▶ PROBLEMS AND TASKS:
**a)** Decide whether each statement agrees with the Rendsburg biography: (i) Rendsburg taught at Cornell University for 18 years. (ii) Rendsburg's B.A. degree was in Hebrew Studies. (iii) Most of the biblical books were composed in Israelian Hebrew. For each, answer yes or no and quote the words from the Rendsburg biography that decide it.
**b)** According to the Rendsburg biography, which university awarded Rendsburg his M.A. and Ph.D. degrees?
**c)** Reproduce word for word the part of the Rendsburg biography starting at "Prior to teaching" and ending at "University (1977, 1980).".

--- TEXT EXCERPT Enclosed Below ---

Gary A. Rendsburg (born 1954) is a professor of biblical studies, Hebrew language, and ancient Judaism at Rutgers University in New Brunswick, New Jersey. He holds the rank of Distinguished Professor and serves as the Blanche and Irving Laurie Chair of Jewish History at Rutgers University (2004–present), with positions in the Department of Jewish Studies and the Department of History.

Prior to teaching at Rutgers, Rendsburg taught for 18 years at Cornell University in Ithaca, N.Y. (1986-2004) and for six years at Canisius College in Buffalo, N.Y. (1980-1986).

==Education==
Rendsburg received his B.A. degree in English and Journalism from the University of North Carolina at Chapel Hill (1975), and his M.A. and Ph.D. degrees in Hebrew Studies from New York University (1977, 1980).

==Career==

===Research interests===

Rendsburg's main research interests are the literature of the Bible, the history of ancient Israel, the historical development of the Hebrew language, the relationship between ancient Egypt and ancient Israel, the Dead Sea Scrolls, and medieval Hebrew manuscripts. He also teaches courses and offers lectures on the whole breadth of Jewish history and religion, with a special focus on the development of Judaism in the post-biblical period.

====Hebrew dialects====

Rendsburg is best known for his work on Israelian Hebrew, the dialect of ancient Hebrew used in the northern part of Israel (more or less contiguous with the territory of the kingdom of Israel, which existed 930-721 B.C.E.). The dialect stands in contrast to Judahite Hebrew, the dialect used in the southern part of the country (in Judah in general and in Jerusalem in particular), in which the vast majority of the biblical books are composed. While earlier scholars had postulated the existence of a northern Hebrew dialect, and had offered a few lexical and grammatical features as evidence thereto, Rendsburg greatly expanded our knowledge of Israelian Hebrew by identifying sections of the Bible written in the dialect and by creating a much longer list of linguistic traits specific to this dialect. He built his case based both on internal biblical evidence and on the fact that many Israelian Hebrew features occur in Phoenician, Moabite, and Aramaic, dialects and languages which border the territory of northern (and Transjordanian) Israel, but not Judah in the south.

--- End of Enclosed TEXT EXCERPT ---
--- DATA FOR REVIEW Enclosed Below ---

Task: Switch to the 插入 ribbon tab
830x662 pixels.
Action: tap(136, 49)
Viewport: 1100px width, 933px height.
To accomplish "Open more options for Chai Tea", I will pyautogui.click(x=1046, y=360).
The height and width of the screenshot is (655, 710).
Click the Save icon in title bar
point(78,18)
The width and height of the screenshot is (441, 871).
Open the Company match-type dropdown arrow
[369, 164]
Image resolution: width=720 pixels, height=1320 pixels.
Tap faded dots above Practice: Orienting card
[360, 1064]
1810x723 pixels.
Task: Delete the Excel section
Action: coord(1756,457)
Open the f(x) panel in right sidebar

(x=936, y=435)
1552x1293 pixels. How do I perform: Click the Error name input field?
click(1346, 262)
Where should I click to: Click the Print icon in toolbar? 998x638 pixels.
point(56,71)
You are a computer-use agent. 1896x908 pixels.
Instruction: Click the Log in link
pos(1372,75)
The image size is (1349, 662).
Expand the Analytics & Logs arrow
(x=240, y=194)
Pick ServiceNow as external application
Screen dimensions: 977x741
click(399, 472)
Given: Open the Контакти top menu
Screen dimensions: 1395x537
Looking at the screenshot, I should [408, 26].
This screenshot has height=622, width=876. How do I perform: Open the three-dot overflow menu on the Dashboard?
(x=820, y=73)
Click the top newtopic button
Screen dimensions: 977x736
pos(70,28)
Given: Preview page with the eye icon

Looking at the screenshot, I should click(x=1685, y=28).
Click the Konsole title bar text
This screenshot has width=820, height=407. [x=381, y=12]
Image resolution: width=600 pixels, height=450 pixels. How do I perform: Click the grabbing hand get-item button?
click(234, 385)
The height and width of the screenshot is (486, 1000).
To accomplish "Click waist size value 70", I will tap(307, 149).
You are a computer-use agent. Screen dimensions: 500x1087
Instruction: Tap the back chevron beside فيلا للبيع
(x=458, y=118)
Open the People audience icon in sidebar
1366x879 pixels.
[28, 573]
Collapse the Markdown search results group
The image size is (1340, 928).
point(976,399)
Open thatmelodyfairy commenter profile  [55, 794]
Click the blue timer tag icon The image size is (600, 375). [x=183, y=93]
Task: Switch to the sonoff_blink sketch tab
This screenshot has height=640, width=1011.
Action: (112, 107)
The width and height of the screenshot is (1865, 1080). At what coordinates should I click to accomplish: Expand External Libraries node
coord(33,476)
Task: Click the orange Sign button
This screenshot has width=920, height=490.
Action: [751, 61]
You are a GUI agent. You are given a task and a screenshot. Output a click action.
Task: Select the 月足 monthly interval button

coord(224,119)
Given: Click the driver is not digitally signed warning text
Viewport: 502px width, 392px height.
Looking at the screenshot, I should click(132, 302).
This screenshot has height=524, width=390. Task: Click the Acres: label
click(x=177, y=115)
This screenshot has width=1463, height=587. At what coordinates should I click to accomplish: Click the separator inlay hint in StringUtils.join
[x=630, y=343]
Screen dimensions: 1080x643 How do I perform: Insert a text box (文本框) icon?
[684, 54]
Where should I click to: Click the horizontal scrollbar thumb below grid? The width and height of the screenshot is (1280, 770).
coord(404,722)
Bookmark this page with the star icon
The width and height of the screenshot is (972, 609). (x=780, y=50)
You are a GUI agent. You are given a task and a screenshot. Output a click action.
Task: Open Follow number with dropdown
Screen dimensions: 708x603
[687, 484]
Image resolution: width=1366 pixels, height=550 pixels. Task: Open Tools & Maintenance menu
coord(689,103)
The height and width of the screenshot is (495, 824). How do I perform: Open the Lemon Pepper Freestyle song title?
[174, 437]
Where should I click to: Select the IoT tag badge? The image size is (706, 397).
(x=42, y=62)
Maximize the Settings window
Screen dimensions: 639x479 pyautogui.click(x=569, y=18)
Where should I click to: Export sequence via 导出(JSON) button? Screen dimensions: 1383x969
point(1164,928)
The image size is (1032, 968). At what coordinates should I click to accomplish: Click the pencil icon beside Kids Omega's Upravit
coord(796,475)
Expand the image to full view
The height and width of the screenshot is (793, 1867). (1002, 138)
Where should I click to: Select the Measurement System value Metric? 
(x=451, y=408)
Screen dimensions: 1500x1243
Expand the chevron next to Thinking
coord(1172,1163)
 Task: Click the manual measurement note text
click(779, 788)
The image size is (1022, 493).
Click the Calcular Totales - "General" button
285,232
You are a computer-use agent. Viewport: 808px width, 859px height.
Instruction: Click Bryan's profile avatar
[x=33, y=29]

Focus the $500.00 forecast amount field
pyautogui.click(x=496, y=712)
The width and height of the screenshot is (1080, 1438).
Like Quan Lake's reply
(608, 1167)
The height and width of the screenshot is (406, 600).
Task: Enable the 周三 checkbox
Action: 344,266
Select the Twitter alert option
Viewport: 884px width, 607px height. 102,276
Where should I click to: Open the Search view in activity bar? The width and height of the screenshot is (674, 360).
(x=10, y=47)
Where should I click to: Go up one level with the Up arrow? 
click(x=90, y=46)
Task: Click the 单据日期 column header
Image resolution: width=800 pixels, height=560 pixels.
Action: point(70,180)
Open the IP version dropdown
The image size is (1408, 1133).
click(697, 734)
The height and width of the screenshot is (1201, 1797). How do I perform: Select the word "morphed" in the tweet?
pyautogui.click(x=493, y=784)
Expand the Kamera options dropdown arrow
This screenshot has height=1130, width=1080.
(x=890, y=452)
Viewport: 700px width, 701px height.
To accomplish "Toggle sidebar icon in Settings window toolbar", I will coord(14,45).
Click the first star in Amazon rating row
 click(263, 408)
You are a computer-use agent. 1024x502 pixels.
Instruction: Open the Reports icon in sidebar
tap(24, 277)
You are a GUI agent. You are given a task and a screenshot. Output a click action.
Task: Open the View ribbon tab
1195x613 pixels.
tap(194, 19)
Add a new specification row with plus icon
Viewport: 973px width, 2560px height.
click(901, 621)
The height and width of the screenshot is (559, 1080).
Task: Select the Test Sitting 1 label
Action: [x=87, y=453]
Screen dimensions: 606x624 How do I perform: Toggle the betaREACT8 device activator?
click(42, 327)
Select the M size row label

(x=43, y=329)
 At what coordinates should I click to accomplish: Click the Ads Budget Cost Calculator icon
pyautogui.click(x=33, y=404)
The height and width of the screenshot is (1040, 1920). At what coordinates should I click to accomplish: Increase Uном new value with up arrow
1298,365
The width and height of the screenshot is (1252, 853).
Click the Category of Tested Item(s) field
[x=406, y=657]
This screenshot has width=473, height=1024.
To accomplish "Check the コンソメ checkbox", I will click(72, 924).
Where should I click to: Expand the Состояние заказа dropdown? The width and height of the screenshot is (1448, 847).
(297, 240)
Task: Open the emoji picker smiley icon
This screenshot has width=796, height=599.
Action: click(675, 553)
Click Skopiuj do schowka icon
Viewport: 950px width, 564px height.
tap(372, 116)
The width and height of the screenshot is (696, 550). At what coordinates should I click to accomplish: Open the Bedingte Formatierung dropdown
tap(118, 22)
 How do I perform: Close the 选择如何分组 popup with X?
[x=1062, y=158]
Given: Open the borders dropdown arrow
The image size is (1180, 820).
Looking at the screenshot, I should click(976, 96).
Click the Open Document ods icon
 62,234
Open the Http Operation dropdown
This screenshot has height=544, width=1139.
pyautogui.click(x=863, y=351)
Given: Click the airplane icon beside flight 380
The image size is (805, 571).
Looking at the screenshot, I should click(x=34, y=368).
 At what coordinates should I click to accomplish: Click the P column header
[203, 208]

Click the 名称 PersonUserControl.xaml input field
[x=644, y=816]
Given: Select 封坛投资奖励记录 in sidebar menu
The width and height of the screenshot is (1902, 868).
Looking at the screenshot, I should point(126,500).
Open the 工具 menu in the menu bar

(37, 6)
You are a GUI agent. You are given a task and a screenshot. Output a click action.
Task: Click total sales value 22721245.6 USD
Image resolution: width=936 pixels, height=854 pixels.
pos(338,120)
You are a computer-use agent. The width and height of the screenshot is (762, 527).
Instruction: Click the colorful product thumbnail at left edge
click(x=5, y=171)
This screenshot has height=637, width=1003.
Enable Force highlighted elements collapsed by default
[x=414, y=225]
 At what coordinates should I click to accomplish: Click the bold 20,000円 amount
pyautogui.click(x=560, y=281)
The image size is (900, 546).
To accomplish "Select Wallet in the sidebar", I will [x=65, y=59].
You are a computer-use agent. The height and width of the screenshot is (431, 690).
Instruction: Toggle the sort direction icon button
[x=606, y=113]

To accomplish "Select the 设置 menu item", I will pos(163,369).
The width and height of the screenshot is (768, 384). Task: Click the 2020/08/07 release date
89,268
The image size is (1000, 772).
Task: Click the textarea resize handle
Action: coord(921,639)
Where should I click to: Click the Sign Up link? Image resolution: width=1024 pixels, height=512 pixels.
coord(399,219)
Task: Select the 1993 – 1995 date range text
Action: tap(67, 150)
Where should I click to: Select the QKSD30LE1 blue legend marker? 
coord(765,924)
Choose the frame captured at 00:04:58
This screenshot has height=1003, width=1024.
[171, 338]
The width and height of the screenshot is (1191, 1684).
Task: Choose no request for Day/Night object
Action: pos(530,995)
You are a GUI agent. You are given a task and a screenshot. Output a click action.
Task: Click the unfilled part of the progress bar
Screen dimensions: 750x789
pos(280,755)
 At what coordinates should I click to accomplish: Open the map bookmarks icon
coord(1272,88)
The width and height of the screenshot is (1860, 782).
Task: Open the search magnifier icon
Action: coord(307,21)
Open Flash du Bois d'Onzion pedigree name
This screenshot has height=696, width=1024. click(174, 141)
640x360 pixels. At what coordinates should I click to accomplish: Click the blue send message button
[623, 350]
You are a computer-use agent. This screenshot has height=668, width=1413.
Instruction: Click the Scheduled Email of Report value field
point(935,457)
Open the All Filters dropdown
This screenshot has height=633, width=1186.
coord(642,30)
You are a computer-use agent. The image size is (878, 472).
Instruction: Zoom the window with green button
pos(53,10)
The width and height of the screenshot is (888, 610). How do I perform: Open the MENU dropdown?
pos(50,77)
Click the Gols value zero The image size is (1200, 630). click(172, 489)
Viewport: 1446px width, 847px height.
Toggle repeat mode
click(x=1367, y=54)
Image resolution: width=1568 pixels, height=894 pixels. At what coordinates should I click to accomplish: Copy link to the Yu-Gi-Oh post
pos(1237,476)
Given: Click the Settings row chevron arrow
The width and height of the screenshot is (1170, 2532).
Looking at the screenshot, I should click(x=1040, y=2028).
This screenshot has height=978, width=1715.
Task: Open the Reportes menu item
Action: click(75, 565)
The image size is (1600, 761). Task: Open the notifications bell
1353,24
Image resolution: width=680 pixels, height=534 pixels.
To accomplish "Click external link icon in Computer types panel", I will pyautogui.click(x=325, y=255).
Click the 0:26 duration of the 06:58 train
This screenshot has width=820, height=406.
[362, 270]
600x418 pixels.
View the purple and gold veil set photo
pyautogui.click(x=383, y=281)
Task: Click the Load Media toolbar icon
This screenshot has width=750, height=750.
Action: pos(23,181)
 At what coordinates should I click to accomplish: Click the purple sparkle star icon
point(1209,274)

--- End of Enclosed DATA FOR REVIEW ---

▶ ANSWERS FOR THIS EXERCISE:
**a)**
(i) Yes: "Rendsburg taught for 18 years at Cornell University in Ithaca, N.Y. (1986-2004)"
(ii) No: "Rendsburg received his B.A. degree in English and Journalism from the University of North Carolina at Chapel Hill (1975)"
(iii) No: "The dialect stands in contrast to Judahite Hebrew, the dialect used in the southern part of the country (in Judah in general and in Jerusalem in particular), in which the vast majority of the biblical books are composed."

**b)** New York University (1977, 1980).

**c)**
Prior to teaching at Rutgers, Rendsburg taught for 18 years at Cornell University in Ithaca, N.Y. (1986-2004) and for six years at Canisius College in Buffalo, N.Y. (1980-1986).

==Education==
Rendsburg received his B.A. degree in English and Journalism from the University of North Carolina at Chapel Hill (1975), and his M.A. and Ph.D. degrees in Hebrew Studies from New York University (1977, 1980).